Jeff Muizelaar: qcms

Friday, October 2, 2009

qcms — now faster

Thanks to some optimization work by Steve Snyder, qcms is even faster than before.

What follows is a chart with the new performance numbers:

The benchmark is the same as last time but run on a slightly slower computer using OS X v10.6 instead of 10.5. As the chart shows, the new qcms code is more than twice as fast as the previous code. In addition to the performance improvement, the new code includes a version that only uses SSE1 instructions. This will be especially helpful for those with older computers where the time spent doing color correction isn't as negligible as it is on faster computers.

When running this benchmark again, I noticed that the performance of lcms had drastically improved since the last time I had run the benchmark. Why was lcms so much faster on 10.6? What had changed? The default architecture target: in OS X 10.6, the compiler builds 64 bit binaries by default. Still, it was surprising that compiling for 64 bit could nearly double the performance.

The large difference, it turns out, can largely be attributed to the MAT3evalW¹ function. This function multiplies a 1×3 matrix with a 3×3 one using 9 32×32→64 multiplications. GCC can usually optimize these multiplications by using the 32×32→64 multiply instructions, however that wasn't happening in 32 bit mode. Instead of the expected 9 multiplies, we get 18 multiplies and a bunch of housekeeping work, likely caused by the 64 bit additions and additional register pressure. In 64 bit mode, however, we get the code that you'd expect. This only takes 38 instructions versus the 169 instructions the 32 bit build uses. With a difference like that in the inner loop, it's easy to see why the 64 bit build is so much faster.

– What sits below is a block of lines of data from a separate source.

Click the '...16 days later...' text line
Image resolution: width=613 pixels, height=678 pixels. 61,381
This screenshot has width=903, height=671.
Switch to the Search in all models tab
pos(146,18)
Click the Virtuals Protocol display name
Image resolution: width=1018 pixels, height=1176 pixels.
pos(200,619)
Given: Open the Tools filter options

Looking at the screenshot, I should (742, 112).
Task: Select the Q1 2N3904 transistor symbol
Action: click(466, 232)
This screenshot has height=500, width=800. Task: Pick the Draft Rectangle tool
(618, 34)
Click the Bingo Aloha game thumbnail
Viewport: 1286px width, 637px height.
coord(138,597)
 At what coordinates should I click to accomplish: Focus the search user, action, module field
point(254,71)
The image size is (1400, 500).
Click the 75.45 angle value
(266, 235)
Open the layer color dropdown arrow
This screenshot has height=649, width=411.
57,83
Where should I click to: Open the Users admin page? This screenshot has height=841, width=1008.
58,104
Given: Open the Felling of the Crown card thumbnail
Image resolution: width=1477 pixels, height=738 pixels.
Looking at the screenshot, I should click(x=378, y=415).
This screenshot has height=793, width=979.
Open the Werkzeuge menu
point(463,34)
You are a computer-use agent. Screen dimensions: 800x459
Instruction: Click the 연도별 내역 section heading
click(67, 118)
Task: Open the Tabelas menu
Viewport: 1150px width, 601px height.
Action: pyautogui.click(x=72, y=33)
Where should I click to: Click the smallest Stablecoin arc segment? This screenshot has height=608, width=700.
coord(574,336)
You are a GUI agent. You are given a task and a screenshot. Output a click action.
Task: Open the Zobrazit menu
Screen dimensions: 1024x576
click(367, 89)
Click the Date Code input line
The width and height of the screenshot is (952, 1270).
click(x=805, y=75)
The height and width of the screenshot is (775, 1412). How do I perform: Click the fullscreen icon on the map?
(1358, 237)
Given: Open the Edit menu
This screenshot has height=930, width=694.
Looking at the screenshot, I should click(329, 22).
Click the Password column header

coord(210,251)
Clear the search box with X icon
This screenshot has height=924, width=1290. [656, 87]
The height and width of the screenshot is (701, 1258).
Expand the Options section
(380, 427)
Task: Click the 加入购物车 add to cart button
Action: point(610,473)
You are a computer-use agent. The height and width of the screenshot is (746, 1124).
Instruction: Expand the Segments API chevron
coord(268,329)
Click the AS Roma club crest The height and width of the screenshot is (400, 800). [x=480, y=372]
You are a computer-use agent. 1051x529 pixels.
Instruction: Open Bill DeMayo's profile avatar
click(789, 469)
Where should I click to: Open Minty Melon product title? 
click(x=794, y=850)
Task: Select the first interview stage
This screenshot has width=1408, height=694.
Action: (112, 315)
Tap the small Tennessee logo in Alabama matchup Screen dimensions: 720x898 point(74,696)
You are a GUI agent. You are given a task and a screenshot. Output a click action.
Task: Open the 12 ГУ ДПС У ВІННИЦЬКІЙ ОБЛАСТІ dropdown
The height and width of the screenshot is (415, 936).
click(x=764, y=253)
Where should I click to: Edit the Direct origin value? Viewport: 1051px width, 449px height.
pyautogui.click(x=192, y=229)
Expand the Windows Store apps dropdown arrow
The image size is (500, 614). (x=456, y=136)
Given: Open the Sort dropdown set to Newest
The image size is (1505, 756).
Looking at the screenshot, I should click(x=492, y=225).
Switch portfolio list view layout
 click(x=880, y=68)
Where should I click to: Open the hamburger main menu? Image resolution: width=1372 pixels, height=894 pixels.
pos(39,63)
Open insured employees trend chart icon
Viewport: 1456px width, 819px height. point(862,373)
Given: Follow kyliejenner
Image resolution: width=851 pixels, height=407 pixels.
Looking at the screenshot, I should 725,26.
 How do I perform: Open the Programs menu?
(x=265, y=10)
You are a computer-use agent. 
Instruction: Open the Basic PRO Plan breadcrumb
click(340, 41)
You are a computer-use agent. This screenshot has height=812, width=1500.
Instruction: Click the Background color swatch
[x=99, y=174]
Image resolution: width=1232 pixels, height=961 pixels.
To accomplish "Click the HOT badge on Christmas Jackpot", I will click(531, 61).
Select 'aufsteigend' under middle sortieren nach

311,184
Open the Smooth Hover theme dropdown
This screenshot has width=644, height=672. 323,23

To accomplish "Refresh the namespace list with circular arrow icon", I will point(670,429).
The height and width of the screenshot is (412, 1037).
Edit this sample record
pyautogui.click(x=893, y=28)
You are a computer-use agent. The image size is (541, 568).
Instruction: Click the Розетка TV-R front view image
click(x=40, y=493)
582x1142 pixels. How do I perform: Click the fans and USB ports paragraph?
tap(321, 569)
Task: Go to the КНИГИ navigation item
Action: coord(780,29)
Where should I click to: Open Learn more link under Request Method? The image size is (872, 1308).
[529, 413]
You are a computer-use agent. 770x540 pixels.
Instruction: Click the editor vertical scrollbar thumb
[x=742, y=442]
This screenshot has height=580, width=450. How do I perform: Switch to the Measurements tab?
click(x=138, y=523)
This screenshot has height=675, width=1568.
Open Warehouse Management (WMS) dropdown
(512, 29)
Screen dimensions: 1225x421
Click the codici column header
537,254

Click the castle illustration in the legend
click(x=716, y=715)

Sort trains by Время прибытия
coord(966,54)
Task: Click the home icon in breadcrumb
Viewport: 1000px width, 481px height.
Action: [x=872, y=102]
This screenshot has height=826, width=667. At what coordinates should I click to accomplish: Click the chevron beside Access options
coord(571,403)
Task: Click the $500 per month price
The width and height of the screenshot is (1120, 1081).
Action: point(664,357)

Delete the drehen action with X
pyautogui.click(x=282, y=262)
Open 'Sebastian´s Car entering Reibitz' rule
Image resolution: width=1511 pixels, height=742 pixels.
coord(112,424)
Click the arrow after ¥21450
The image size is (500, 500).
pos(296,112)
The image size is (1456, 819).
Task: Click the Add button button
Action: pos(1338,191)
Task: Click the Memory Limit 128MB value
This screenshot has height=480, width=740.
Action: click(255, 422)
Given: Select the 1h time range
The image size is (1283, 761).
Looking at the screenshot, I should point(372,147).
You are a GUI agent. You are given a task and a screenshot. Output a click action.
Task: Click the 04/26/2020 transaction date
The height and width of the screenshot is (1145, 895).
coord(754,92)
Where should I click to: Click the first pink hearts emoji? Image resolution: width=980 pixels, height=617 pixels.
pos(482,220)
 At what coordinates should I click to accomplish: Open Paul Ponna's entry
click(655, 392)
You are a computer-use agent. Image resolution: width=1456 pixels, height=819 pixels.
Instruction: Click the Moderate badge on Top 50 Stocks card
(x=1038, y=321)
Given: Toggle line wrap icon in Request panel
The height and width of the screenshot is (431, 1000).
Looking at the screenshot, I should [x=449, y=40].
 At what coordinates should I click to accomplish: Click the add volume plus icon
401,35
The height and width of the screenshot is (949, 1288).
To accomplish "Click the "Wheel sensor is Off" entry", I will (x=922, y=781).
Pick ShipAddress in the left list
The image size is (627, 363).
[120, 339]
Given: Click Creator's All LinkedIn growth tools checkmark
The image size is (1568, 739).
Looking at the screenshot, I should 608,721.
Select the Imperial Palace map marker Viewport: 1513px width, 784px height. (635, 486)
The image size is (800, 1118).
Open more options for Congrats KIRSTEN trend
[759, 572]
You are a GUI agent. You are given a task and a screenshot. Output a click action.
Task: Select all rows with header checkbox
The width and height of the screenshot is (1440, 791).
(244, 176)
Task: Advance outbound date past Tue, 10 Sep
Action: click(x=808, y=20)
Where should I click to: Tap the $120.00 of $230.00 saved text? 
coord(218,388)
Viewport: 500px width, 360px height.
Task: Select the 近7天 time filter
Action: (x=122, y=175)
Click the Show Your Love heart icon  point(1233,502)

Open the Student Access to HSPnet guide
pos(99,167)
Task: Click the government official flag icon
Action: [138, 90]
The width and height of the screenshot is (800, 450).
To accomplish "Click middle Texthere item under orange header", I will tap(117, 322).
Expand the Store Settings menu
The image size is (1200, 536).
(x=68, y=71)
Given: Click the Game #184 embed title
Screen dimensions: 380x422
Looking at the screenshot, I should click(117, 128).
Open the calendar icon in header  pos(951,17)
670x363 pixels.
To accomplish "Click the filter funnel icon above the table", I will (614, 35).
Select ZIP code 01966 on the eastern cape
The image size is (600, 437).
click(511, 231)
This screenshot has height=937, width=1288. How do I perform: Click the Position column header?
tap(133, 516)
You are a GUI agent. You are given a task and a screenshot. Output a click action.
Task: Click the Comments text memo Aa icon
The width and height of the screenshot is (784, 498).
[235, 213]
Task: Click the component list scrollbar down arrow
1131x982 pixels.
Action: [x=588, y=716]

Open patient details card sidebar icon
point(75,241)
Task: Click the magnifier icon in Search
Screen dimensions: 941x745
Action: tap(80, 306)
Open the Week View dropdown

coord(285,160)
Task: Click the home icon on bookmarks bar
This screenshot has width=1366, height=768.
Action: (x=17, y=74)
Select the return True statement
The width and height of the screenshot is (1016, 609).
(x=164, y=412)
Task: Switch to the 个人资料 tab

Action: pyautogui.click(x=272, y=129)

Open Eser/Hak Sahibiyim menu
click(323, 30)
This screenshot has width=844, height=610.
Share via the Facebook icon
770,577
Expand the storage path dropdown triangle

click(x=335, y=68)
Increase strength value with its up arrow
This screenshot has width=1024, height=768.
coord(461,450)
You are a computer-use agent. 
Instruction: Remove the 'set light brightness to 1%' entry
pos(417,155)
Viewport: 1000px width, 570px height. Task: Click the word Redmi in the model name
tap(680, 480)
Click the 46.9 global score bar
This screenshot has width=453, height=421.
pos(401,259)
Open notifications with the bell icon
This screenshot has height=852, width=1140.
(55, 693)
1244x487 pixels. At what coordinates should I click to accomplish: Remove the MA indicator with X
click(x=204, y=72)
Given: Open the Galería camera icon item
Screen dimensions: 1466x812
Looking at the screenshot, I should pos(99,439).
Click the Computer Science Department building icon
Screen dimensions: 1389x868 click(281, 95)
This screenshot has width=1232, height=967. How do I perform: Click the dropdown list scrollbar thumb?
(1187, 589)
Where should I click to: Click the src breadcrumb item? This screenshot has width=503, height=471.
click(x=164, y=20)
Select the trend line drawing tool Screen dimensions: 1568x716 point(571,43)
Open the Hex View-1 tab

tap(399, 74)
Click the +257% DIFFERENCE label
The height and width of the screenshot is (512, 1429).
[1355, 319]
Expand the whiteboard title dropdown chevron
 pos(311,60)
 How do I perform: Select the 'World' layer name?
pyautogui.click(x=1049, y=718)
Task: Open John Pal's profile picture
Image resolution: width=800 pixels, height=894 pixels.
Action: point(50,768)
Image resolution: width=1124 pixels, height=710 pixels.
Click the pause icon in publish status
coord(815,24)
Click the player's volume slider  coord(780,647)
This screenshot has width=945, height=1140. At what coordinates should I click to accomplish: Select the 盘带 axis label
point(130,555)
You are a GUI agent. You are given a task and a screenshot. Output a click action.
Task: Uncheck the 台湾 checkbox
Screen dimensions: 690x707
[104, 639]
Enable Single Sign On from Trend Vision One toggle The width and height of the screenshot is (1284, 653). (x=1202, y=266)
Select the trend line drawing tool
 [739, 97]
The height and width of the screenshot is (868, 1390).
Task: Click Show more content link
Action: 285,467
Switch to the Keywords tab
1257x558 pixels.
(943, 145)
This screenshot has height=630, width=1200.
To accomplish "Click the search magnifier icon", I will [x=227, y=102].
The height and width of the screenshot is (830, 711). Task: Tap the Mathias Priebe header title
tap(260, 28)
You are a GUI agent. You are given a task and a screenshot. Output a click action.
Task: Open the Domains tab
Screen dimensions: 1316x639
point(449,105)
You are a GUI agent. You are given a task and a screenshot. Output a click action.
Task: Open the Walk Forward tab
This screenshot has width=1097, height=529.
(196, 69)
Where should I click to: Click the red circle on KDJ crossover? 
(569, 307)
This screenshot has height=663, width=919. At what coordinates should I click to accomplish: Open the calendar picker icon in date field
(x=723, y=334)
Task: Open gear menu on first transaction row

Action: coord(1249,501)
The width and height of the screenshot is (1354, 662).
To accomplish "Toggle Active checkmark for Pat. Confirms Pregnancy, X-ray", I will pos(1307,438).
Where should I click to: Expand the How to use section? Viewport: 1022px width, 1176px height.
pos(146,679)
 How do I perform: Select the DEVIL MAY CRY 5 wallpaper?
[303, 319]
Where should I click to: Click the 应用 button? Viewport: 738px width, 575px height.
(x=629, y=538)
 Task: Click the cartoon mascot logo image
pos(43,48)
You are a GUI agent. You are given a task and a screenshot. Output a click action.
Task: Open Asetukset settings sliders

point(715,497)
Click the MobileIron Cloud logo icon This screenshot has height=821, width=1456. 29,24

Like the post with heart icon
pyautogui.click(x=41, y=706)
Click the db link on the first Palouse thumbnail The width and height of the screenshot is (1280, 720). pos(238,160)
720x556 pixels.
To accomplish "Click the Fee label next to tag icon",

1. MAT3evalW has a handwritten assembly version that should be faster than the one that GCC generates, unfortunately it is MSVC only.

6 comments:

Zack Weinberg said...: What does MAT3evalW correspond to in QCMS?; October 7, 2009 at 3:49 PM
Jeff Muizelaar said...: There's no direct correspondence in qcms, but code for doing the matrix multiplication exists in all of the qcms_transform_data_*() specializations.; October 7, 2009 at 4:11 PM
Caspy7 said...: Curious, what version of Firefox will this most likely find itself in? 3.7?; October 8, 2009 at 7:14 PM
Jeff Muizelaar said...: @Mark: Certainly in 3.7 and depending on how thing go, we may be able to get it in for 3.6.; October 8, 2009 at 8:44 PM
Dave said...: Very nice optimizations here. I'm interested in comparing it against what we're using (KodakCMS), however it doesn't look like these optimizations are included in the Git repository found here:

http://cgit.freedesktop.org/~jrmuizel/qcms/

Any chance of seeing these optimizations there? If not, where is qcms being maintained that I can find the latest code?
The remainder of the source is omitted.